DATASET RECORDS:

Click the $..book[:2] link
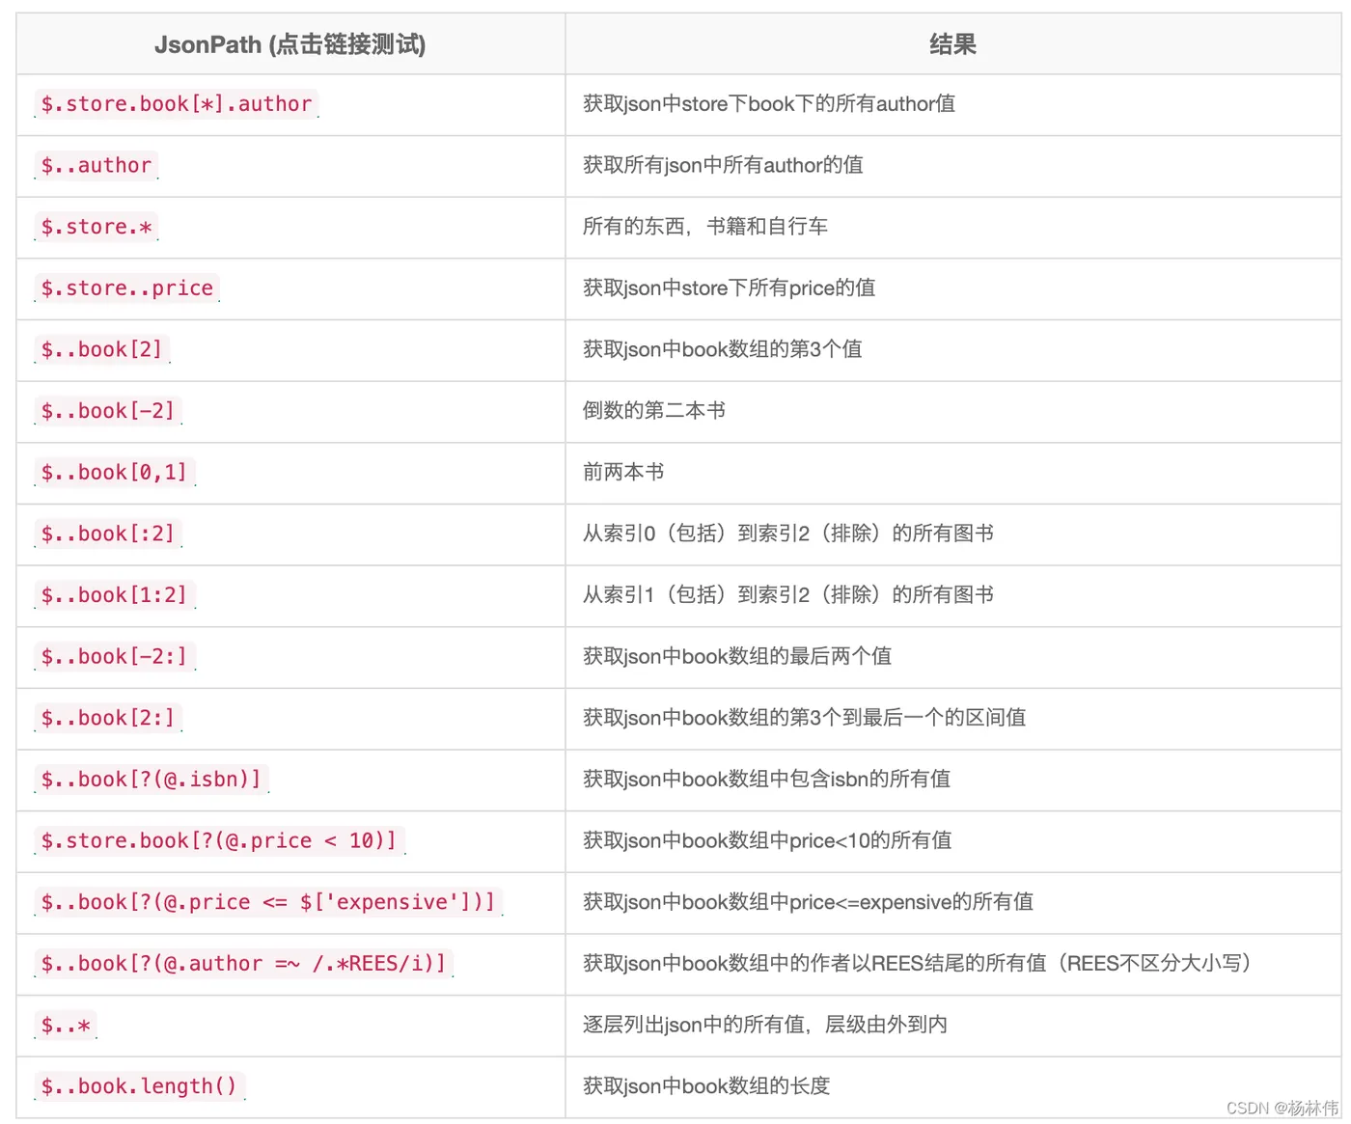 pyautogui.click(x=108, y=535)
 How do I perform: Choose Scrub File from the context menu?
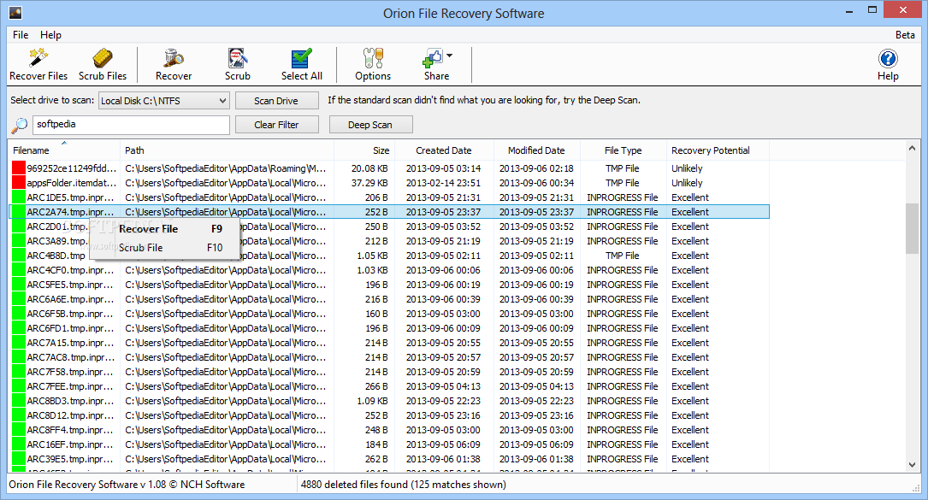(141, 248)
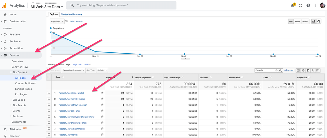327x138 pixels.
Task: Check the box for /search/?q=ethan+stiefel row
Action: click(x=49, y=93)
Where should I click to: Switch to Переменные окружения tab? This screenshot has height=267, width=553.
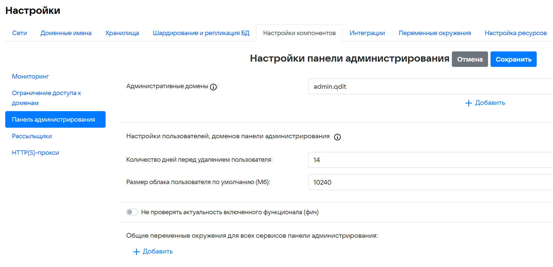tap(435, 33)
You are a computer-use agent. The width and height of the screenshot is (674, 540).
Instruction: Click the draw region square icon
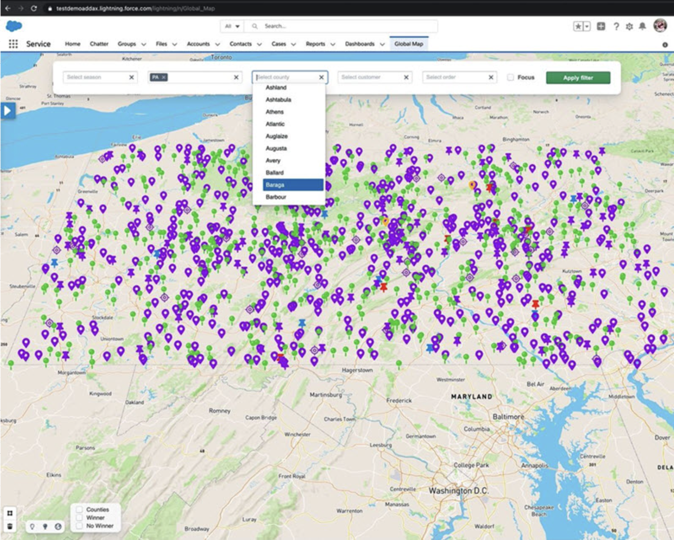click(x=9, y=513)
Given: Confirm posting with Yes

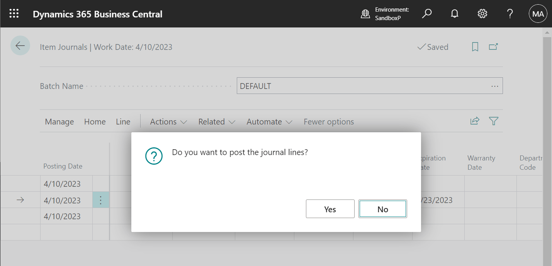Looking at the screenshot, I should pyautogui.click(x=330, y=209).
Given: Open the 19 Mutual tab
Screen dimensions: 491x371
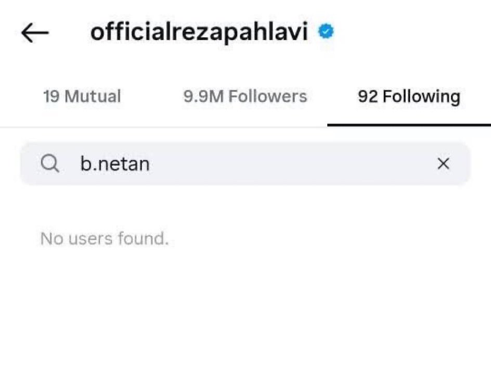Looking at the screenshot, I should [82, 96].
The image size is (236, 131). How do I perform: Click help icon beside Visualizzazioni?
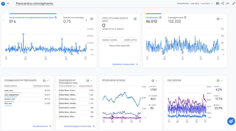click(161, 17)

YOUR GOAL: Drop the pictures and reproduce the rest of the data exactly.

EXERCISE RESULT:
Click the $..book[:2] link
 pyautogui.click(x=108, y=535)
 How do I perform: Choose Scrub File from the context menu?
(141, 248)
327x138 pixels.
Task: Check the box for /search/?q=ethan+stiefel row
Action: click(x=49, y=93)
Where should I click to: Switch to Переменные окружения tab? This screenshot has height=267, width=553.
tap(435, 33)
You are a computer-use agent. The width and height of the screenshot is (674, 540).
Instruction: Click the draw region square icon
click(x=9, y=513)
Given: Confirm posting with Yes

Looking at the screenshot, I should pyautogui.click(x=330, y=209).
Given: Open the 19 Mutual tab
Screen dimensions: 491x371
Looking at the screenshot, I should [82, 96].
The image size is (236, 131). How do I perform: Click help icon beside Visualizzazioni?
click(161, 17)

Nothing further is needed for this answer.